- **Records supplied**
******************************

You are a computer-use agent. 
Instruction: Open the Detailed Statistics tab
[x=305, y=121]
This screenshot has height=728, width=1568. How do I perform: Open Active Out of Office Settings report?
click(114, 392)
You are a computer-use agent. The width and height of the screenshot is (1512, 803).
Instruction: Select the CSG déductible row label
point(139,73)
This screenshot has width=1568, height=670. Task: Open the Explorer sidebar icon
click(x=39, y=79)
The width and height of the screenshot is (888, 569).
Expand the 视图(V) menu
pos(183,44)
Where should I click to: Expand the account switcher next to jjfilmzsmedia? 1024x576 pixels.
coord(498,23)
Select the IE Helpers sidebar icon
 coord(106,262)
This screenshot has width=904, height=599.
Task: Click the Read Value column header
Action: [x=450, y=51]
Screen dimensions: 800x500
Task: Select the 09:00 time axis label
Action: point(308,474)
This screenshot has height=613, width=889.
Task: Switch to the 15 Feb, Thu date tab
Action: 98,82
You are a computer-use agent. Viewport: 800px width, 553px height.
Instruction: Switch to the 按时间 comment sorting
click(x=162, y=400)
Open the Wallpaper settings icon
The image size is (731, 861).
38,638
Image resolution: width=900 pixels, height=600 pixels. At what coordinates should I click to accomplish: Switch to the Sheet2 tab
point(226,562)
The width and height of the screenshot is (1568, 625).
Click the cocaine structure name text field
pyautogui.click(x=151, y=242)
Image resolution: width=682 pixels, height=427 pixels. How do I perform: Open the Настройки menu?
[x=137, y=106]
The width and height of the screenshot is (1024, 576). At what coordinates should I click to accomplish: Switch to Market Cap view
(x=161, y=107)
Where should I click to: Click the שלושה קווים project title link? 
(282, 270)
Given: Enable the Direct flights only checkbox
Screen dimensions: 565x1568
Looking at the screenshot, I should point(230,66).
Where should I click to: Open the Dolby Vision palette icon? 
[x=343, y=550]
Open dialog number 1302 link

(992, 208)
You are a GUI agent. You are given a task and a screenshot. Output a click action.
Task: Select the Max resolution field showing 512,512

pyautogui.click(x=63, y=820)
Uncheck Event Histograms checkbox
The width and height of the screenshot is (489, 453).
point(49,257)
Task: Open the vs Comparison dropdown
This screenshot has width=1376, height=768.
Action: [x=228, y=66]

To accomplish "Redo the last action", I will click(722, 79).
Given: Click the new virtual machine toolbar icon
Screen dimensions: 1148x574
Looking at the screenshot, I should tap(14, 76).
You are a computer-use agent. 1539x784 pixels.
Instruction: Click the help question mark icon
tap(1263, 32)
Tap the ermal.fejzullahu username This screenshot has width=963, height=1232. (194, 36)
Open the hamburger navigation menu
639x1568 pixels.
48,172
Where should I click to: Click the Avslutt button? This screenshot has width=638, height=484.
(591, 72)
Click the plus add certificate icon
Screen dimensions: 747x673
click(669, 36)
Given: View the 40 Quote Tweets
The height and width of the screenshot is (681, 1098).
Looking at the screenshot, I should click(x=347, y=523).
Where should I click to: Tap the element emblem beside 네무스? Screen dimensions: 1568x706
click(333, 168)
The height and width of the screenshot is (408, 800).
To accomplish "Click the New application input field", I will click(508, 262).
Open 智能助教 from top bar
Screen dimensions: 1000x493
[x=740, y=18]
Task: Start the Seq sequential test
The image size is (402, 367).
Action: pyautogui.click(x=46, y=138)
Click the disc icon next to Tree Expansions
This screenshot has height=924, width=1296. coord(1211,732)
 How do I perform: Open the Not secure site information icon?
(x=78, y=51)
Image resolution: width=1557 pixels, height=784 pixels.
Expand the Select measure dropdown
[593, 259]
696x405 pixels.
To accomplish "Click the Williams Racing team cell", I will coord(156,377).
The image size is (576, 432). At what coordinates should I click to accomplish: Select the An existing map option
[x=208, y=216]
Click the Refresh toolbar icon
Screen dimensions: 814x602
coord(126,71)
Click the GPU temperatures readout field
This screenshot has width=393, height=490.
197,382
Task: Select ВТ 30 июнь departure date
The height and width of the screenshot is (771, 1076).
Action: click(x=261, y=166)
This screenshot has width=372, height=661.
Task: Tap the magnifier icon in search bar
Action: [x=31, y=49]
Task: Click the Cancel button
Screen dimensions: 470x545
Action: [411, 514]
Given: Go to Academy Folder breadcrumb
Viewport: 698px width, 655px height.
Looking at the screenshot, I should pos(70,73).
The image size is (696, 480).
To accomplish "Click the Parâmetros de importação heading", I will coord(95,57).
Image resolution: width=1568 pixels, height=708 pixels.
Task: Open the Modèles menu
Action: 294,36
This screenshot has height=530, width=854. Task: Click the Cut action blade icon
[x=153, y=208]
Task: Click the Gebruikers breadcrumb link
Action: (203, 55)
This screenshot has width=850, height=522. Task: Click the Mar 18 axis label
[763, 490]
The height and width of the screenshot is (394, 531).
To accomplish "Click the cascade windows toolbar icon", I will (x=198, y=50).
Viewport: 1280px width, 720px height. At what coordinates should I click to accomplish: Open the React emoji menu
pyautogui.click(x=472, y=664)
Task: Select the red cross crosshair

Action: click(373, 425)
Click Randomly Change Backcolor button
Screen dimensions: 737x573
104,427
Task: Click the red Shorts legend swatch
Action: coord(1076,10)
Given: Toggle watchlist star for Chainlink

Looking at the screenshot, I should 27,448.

******************************

- **Requirement**
Start at the first line and transcribe the data exactly through the last.

- **Exercise output**
You are a computer-use agent. 
Instruction: Open the Detailed Statistics tab
[x=305, y=121]
This screenshot has height=728, width=1568. How do I perform: Open Active Out of Office Settings report?
click(114, 392)
You are a computer-use agent. The width and height of the screenshot is (1512, 803).
Instruction: Select the CSG déductible row label
point(139,73)
This screenshot has width=1568, height=670. Task: Open the Explorer sidebar icon
click(x=39, y=79)
The width and height of the screenshot is (888, 569).
Expand the 视图(V) menu
pos(183,44)
Where should I click to: Expand the account switcher next to jjfilmzsmedia? 1024x576 pixels.
coord(498,23)
Select the IE Helpers sidebar icon
 coord(106,262)
This screenshot has width=904, height=599.
Task: Click the Read Value column header
Action: [x=450, y=51]
Screen dimensions: 800x500
Task: Select the 09:00 time axis label
Action: point(308,474)
This screenshot has height=613, width=889.
Task: Switch to the 15 Feb, Thu date tab
Action: 98,82
You are a computer-use agent. Viewport: 800px width, 553px height.
Instruction: Switch to the 按时间 comment sorting
click(x=162, y=400)
Open the Wallpaper settings icon
The image size is (731, 861).
38,638
Image resolution: width=900 pixels, height=600 pixels. At what coordinates should I click to accomplish: Switch to the Sheet2 tab
point(226,562)
The width and height of the screenshot is (1568, 625).
Click the cocaine structure name text field
pyautogui.click(x=151, y=242)
Image resolution: width=682 pixels, height=427 pixels. How do I perform: Open the Настройки menu?
[x=137, y=106]
The width and height of the screenshot is (1024, 576). At what coordinates should I click to accomplish: Switch to Market Cap view
(x=161, y=107)
Where should I click to: Click the שלושה קווים project title link? 
(282, 270)
Given: Enable the Direct flights only checkbox
Screen dimensions: 565x1568
Looking at the screenshot, I should point(230,66).
Where should I click to: Open the Dolby Vision palette icon? 
[x=343, y=550]
Open dialog number 1302 link

(992, 208)
You are a GUI agent. You are given a task and a screenshot. Output a click action.
Task: Select the Max resolution field showing 512,512

pyautogui.click(x=63, y=820)
Uncheck Event Histograms checkbox
The width and height of the screenshot is (489, 453).
point(49,257)
Task: Open the vs Comparison dropdown
This screenshot has width=1376, height=768.
Action: [x=228, y=66]

To accomplish "Redo the last action", I will click(722, 79).
Given: Click the new virtual machine toolbar icon
Screen dimensions: 1148x574
Looking at the screenshot, I should tap(14, 76).
You are a computer-use agent. 1539x784 pixels.
Instruction: Click the help question mark icon
tap(1263, 32)
Tap the ermal.fejzullahu username This screenshot has width=963, height=1232. (194, 36)
Open the hamburger navigation menu
639x1568 pixels.
48,172
Where should I click to: Click the Avslutt button? This screenshot has width=638, height=484.
(591, 72)
Click the plus add certificate icon
Screen dimensions: 747x673
click(669, 36)
Given: View the 40 Quote Tweets
The height and width of the screenshot is (681, 1098).
Looking at the screenshot, I should click(x=347, y=523).
Where should I click to: Tap the element emblem beside 네무스? Screen dimensions: 1568x706
click(333, 168)
The height and width of the screenshot is (408, 800).
To accomplish "Click the New application input field", I will click(508, 262).
Open 智能助教 from top bar
Screen dimensions: 1000x493
[x=740, y=18]
Task: Start the Seq sequential test
The image size is (402, 367).
Action: pyautogui.click(x=46, y=138)
Click the disc icon next to Tree Expansions
This screenshot has height=924, width=1296. coord(1211,732)
 How do I perform: Open the Not secure site information icon?
(x=78, y=51)
Image resolution: width=1557 pixels, height=784 pixels.
Expand the Select measure dropdown
[593, 259]
696x405 pixels.
To accomplish "Click the Williams Racing team cell", I will coord(156,377).
The image size is (576, 432). At what coordinates should I click to accomplish: Select the An existing map option
[x=208, y=216]
Click the Refresh toolbar icon
Screen dimensions: 814x602
coord(126,71)
Click the GPU temperatures readout field
This screenshot has width=393, height=490.
197,382
Task: Select ВТ 30 июнь departure date
The height and width of the screenshot is (771, 1076).
Action: click(x=261, y=166)
This screenshot has width=372, height=661.
Task: Tap the magnifier icon in search bar
Action: [x=31, y=49]
Task: Click the Cancel button
Screen dimensions: 470x545
Action: [411, 514]
Given: Go to Academy Folder breadcrumb
Viewport: 698px width, 655px height.
Looking at the screenshot, I should pos(70,73).
The image size is (696, 480).
To accomplish "Click the Parâmetros de importação heading", I will coord(95,57).
Image resolution: width=1568 pixels, height=708 pixels.
Task: Open the Modèles menu
Action: 294,36
This screenshot has height=530, width=854. Task: Click the Cut action blade icon
[x=153, y=208]
Task: Click the Gebruikers breadcrumb link
Action: (203, 55)
This screenshot has width=850, height=522. Task: Click the Mar 18 axis label
[763, 490]
The height and width of the screenshot is (394, 531).
To accomplish "Click the cascade windows toolbar icon", I will (x=198, y=50).
Viewport: 1280px width, 720px height. At what coordinates should I click to accomplish: Open the React emoji menu
pyautogui.click(x=472, y=664)
Task: Select the red cross crosshair

Action: click(373, 425)
Click Randomly Change Backcolor button
Screen dimensions: 737x573
104,427
Task: Click the red Shorts legend swatch
Action: coord(1076,10)
Given: Toggle watchlist star for Chainlink

Looking at the screenshot, I should 27,448.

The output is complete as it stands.